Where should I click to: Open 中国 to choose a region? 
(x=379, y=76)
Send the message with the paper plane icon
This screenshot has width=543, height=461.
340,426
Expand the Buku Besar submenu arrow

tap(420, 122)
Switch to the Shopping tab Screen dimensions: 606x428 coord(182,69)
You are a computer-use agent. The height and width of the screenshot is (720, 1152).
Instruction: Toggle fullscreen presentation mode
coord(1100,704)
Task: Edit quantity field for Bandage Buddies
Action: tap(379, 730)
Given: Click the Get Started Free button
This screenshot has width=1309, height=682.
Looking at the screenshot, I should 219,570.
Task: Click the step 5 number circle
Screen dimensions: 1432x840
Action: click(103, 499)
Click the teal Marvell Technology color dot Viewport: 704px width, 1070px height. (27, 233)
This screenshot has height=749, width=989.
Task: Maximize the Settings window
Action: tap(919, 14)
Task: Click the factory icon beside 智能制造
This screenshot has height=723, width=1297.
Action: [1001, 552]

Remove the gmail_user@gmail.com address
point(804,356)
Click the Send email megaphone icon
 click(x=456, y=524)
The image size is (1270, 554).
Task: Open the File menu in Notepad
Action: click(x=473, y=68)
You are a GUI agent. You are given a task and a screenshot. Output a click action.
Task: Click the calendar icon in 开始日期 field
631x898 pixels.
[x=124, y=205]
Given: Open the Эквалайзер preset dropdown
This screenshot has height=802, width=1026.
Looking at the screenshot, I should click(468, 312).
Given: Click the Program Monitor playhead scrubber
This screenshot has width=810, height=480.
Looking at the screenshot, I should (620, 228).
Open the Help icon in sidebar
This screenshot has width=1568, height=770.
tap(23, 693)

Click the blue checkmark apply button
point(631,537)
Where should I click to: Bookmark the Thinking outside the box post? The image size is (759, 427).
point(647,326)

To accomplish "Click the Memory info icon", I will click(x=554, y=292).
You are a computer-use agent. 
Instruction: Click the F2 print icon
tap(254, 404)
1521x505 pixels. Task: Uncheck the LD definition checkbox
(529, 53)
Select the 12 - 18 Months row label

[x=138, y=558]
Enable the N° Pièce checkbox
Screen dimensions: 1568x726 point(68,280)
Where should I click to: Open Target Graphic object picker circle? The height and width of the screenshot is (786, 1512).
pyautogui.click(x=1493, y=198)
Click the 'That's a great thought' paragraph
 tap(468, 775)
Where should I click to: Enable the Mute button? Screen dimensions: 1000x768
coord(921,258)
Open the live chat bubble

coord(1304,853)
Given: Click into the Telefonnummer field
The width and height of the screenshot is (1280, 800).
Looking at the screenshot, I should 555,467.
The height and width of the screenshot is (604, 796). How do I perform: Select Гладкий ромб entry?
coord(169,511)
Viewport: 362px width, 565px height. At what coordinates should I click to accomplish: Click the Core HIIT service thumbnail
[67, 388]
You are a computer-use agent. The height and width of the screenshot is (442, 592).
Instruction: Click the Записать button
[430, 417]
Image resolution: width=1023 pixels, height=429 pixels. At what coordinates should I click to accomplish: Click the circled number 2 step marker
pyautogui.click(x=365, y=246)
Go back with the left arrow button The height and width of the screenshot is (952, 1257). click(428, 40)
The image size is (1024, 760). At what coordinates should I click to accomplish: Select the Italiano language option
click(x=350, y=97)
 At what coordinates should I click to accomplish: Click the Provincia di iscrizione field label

══════════

[Problem details]:
Return, from the data above, each line in which the string "computer" appears.

[Response]:
You are a computer-use agent. The height and width of the screenshot is (720, 1152).
You are a computer-use agent. 
You are a computer-use agent. The height and width of the screenshot is (442, 592).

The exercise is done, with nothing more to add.